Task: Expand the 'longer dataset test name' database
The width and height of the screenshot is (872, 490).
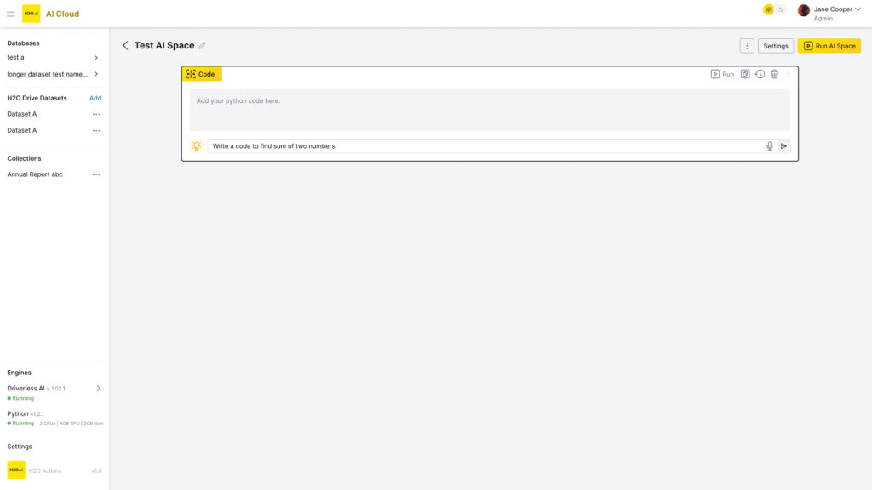Action: (96, 74)
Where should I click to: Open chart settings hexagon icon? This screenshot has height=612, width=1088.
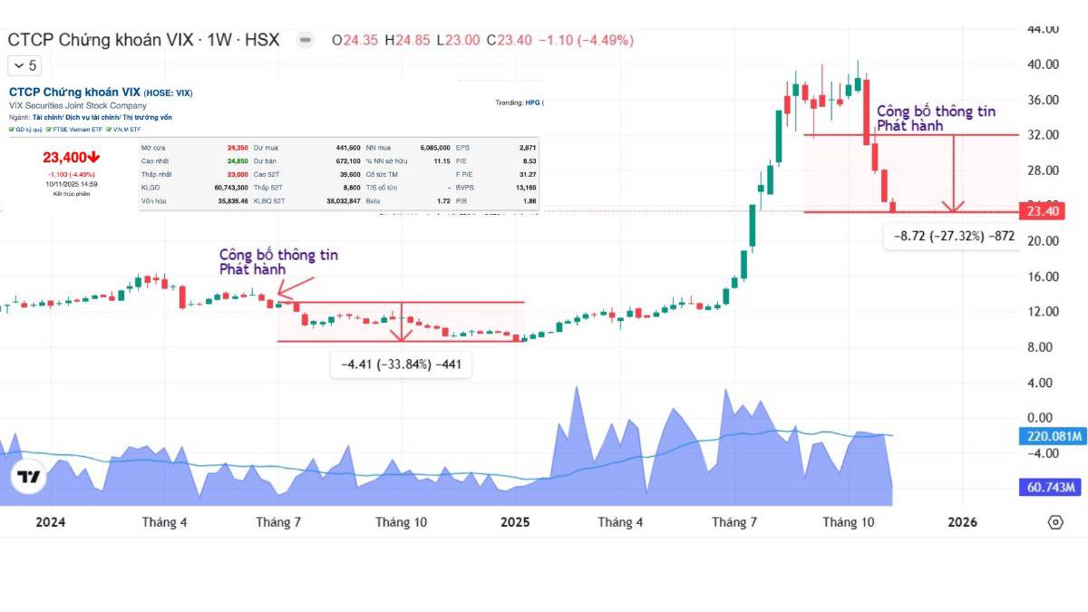(x=1054, y=522)
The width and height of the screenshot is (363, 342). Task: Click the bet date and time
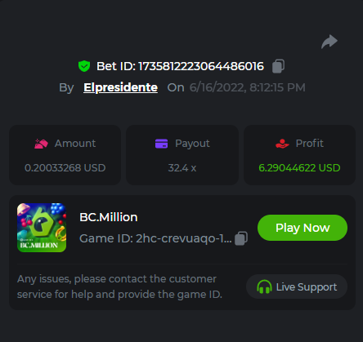pos(247,87)
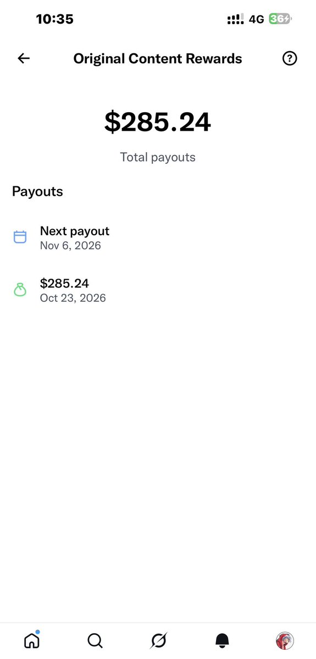Screen dimensions: 316x659
Task: Tap the Original Content Rewards title
Action: pyautogui.click(x=158, y=58)
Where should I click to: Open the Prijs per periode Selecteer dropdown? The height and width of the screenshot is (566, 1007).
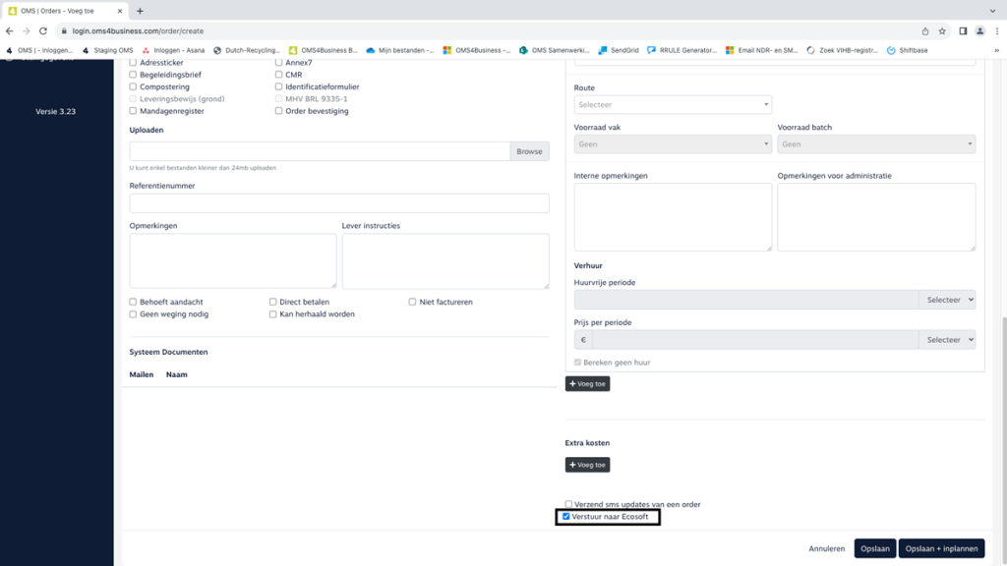946,339
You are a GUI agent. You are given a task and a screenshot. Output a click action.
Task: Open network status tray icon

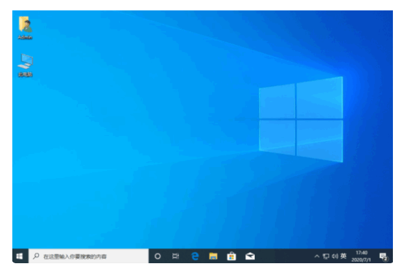point(326,256)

· · · ·

Please transcribe exactly the lines from the one that contains "Where should I click to: Open the" through the closing line of the entries, with no pictures.

### ANSWER BOX
Where should I click to: Open the Prijs per periode Selecteer dropdown? The height and width of the screenshot is (566, 1007).
946,339
You are a GUI agent. You are given a task and a screenshot. Output a click action.
Task: Open network status tray icon

point(326,256)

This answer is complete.